» What this task involves
From the first line of the entries below to the line with "1300x924 pixels.", give each line again exactly.

[Collected data]
====

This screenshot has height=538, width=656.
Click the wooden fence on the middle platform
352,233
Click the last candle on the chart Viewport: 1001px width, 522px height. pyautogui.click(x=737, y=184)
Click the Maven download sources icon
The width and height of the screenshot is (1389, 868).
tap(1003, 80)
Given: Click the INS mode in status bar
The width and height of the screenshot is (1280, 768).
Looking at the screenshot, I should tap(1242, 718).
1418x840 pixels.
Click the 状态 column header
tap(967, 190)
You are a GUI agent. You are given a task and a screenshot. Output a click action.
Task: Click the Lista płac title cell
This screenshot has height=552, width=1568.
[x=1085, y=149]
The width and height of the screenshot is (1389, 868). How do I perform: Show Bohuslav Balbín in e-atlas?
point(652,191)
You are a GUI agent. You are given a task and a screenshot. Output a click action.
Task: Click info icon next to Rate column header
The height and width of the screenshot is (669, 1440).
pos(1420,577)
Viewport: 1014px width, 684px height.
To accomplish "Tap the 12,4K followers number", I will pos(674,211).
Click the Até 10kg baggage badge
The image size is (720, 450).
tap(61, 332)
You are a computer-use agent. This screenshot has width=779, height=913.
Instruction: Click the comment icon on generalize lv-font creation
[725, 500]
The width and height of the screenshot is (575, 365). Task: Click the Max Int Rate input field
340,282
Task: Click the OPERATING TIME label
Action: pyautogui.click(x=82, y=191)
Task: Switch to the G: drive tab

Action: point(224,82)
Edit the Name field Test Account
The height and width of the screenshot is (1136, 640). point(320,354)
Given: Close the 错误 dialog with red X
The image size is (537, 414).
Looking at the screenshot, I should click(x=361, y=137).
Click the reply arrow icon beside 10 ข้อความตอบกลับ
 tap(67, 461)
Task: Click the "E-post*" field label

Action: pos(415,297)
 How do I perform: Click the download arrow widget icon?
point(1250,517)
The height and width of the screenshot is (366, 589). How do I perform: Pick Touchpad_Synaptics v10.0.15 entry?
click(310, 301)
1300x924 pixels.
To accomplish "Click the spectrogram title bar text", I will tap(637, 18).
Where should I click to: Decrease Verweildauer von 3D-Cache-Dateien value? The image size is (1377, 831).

====

» Result
This screenshot has height=538, width=656.
Click the wooden fence on the middle platform
352,233
Click the last candle on the chart Viewport: 1001px width, 522px height. pyautogui.click(x=737, y=184)
Click the Maven download sources icon
The width and height of the screenshot is (1389, 868).
tap(1003, 80)
Given: Click the INS mode in status bar
The width and height of the screenshot is (1280, 768).
Looking at the screenshot, I should tap(1242, 718).
1418x840 pixels.
Click the 状态 column header
tap(967, 190)
You are a GUI agent. You are given a task and a screenshot. Output a click action.
Task: Click the Lista płac title cell
This screenshot has height=552, width=1568.
[x=1085, y=149]
The width and height of the screenshot is (1389, 868). How do I perform: Show Bohuslav Balbín in e-atlas?
point(652,191)
You are a GUI agent. You are given a task and a screenshot. Output a click action.
Task: Click info icon next to Rate column header
The height and width of the screenshot is (669, 1440).
pos(1420,577)
Viewport: 1014px width, 684px height.
To accomplish "Tap the 12,4K followers number", I will pos(674,211).
Click the Até 10kg baggage badge
The image size is (720, 450).
tap(61, 332)
You are a computer-use agent. This screenshot has width=779, height=913.
Instruction: Click the comment icon on generalize lv-font creation
[725, 500]
The width and height of the screenshot is (575, 365). Task: Click the Max Int Rate input field
340,282
Task: Click the OPERATING TIME label
Action: pyautogui.click(x=82, y=191)
Task: Switch to the G: drive tab

Action: point(224,82)
Edit the Name field Test Account
The height and width of the screenshot is (1136, 640). point(320,354)
Given: Close the 错误 dialog with red X
The image size is (537, 414).
Looking at the screenshot, I should click(x=361, y=137).
Click the reply arrow icon beside 10 ข้อความตอบกลับ
 tap(67, 461)
Task: Click the "E-post*" field label

Action: pos(415,297)
 How do I perform: Click the download arrow widget icon?
point(1250,517)
The height and width of the screenshot is (366, 589). How do I perform: Pick Touchpad_Synaptics v10.0.15 entry?
click(310, 301)
1300x924 pixels.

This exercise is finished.